The senior living industry is ripe for opportunity. With millions of people moving into the 65+ age bracket in the next several years, we’ll see many innovative business ideas come to fruition. There are numerous ways to serve this population, from technological advancements to creative building design.
Baby Boomers and the aging population
Today, more than 46 million older adults aged 65 and older live in the U.S.; by 2050, that number is expected to grow to almost 90 million. Between 2020 and 2030 alone, the last of the Baby Boom cohorts reach age 65, the number of older adults is projected to increase by almost 18 million.
With this change in demographics comes an increase in demand for healthcare. Most of us would prefer to age at home; however, many will ultimately require a skilled nursing facility, assisted living facility, independent living community, or continuing care retirement community. These places provide the necessary medical equipment and support for seniors who may have trouble with activities of daily living like buttoning clothes, mealtime, or administering medication.
Shifts in property type and growth rates
The industry has had positive growth over the past 10 years, though modest considering the boom in the population of older adults. The two primary ways for system growth have been through community expansions from existing campuses as well as affiliation and acquisition activity. Numerous single-site providers have grown into multi-site organizations, allowing them to scale their businesses and take advantage of previously impossible opportunities.
In the last 10 years, the average annual growth rate in total units since 2000 is 2.3 percent, with independent living and assisted living units growing each year, but a decline in the number of nursing care beds. Memory care units are becoming an increasingly important component of many senior living organizations. In the recent LZ 200 study, 64% offered specialized memory care units. Growth in this property type outpaces growth rates in other senior housing property types.
Building design and amenities
We all know nursing homes and other senior living facilities don’t have the best reputation. They are often seen as a last resort. That is changing as the Baby Boomers begin to move into this marketplace. This generation experienced a lifetime full of choice compared to their parents’ generation. From choosing what color they wanted for their new car to buying out different brands of shampoo to finding out which they liked best, this ability to have a choice is expected.
So when it comes to choosing where they will live for their next chapter of life, you can imagine that they aren’t going to settle for the local, basic, shade-of-brown nursing home. They want yoga classes, nature walks, live music, and more. Some of today’s luxury senior living communities look much more like resorts with golf courses and pools.
In addition to amenities, there’s also heightened demand for aesthetics. Interior design can greatly impact the buyer decision-making process for seniors. From Zen gardens and sensory rooms to trendy color palettes and open-plan spaces, creating an inviting atmosphere is crucial to reaching your target demographic.
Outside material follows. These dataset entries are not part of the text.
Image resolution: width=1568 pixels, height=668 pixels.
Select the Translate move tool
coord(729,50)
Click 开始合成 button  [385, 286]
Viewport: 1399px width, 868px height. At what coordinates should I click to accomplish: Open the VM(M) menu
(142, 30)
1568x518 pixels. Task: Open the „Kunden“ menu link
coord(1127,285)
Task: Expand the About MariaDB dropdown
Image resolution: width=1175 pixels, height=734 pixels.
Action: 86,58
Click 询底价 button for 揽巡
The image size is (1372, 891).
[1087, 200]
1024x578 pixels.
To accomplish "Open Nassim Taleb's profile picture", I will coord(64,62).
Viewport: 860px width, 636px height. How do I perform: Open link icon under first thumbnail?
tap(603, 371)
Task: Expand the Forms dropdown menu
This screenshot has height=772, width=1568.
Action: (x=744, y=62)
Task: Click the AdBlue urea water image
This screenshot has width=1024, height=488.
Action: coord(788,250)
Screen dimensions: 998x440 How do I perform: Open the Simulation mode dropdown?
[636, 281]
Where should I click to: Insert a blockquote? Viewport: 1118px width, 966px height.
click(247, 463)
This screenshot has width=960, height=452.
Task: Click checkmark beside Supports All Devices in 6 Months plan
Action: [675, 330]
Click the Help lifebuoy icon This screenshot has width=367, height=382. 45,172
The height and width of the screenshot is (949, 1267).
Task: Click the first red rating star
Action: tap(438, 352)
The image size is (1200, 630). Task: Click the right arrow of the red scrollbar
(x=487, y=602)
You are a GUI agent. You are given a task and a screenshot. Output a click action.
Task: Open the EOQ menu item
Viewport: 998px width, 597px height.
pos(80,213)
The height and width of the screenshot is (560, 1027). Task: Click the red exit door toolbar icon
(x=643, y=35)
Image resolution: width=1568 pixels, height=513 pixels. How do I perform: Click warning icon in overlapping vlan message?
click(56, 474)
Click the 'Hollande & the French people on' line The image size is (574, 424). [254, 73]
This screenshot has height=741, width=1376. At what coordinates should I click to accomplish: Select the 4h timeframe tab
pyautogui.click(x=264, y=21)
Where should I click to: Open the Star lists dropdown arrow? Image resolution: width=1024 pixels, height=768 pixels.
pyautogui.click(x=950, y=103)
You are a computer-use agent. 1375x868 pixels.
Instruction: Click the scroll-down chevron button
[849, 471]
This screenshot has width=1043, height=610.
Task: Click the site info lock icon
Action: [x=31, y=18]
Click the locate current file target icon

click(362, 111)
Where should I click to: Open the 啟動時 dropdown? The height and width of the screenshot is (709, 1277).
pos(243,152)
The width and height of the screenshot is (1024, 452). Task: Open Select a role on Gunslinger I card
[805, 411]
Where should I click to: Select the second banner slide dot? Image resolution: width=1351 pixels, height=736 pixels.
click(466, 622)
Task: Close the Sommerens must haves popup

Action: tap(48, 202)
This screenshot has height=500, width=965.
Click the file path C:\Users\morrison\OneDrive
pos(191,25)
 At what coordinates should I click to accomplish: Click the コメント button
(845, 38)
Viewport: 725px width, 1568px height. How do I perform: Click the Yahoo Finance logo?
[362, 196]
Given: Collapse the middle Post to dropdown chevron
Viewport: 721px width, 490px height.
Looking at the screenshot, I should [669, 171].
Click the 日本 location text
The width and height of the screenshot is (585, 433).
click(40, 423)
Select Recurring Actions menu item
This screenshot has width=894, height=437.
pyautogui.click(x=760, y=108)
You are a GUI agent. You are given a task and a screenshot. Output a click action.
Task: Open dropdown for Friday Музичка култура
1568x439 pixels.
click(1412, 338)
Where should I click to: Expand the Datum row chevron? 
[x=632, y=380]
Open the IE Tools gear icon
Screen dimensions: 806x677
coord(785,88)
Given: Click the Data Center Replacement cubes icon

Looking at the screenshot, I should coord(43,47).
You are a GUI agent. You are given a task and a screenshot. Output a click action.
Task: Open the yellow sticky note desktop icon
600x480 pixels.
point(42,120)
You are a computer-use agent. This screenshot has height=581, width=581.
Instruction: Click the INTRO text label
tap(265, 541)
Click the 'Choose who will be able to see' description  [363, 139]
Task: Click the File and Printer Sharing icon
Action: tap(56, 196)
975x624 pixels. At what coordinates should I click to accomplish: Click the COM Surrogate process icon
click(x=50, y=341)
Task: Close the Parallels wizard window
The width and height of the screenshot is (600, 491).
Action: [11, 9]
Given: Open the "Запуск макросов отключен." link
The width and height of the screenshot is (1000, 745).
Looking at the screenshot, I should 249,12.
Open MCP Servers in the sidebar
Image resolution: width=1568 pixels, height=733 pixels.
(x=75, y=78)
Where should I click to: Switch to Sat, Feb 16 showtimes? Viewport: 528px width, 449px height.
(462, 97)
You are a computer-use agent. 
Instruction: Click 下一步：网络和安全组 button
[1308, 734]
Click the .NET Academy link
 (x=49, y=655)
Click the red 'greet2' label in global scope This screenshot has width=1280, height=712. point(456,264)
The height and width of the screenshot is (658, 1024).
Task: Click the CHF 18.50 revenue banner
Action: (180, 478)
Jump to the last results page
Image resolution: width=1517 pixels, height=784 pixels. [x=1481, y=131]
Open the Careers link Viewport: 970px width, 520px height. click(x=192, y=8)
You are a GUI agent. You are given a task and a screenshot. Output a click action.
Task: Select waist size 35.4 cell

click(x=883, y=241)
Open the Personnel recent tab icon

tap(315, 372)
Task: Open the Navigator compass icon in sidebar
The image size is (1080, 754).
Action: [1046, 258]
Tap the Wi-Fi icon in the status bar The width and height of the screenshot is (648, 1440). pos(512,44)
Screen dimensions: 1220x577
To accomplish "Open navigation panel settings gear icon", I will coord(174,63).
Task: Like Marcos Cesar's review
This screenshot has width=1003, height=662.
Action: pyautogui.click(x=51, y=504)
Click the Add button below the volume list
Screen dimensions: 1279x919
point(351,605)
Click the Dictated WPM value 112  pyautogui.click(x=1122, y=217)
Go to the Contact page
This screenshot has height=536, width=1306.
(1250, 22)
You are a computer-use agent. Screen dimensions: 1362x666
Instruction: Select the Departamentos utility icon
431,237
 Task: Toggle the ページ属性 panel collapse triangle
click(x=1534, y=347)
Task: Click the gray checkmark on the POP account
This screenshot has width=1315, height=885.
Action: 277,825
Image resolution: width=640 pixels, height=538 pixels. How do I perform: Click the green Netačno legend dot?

As mentioned earlier, there has been a surge in building for memory care residents. This has also created increased competition for residents in the space. Senior living organizations strive for beautifully designed communities built specifically with memory care in mind to attract residents. For example, soothing but distinctive colors that help residents navigate the community; light, bright spaces bring the outdoors in; features that help promote dignity at a time when certain daily activities can be frustrating; and spaces that encourage socialization and community rather than isolation.
Home and community-based services
While most of the revenue for senior living organizations comes from residential units, we also see the expansion of services into home and community-based services. These services create vertical integration and capture a market earlier, before they may need to move into a senior living facility.
These services include home health, adult day care, continuing care at home (CCaH) programs, or PACE (Program for All-Inclusive Care for the Elderly). Approximately 42% of organizations surveyed in the LZ 200 offer some type of home and community-based services to non-residents.
Opportunities are abundant for technology to advance and enhance the senior living industry. Like the acute healthcare industry, senior living has a lot of catching up to do compared to how technology has made its mark on other industries over the last decade. Here are a few of the hottest areas for opportunity.
First, to effectively manage populations and their health, you must have effective and efficient data systems. This is an area that the entire healthcare industry is working on. Acute care health systems have invested trillions into electronic health records and other software.
Additional data software systems are available to improve efficiency and scale in other critical services such as lead management, billing, resident engagement, quality monitoring, care, and medication management.
Products and services for remote monitoring are receiving tremendous investment in the healthcare industry right now. These capabilities can address critical issues like safety for memory care residents, taking medication on time, avoiding mental health issues from isolation and so much more.
In summary, many senior living organizations continue to grow and evolve with the changing demographic and economic conditions. There are plenty of opportunities to take advantage of that could drive revenue, increase market share, and improve engagement and experience.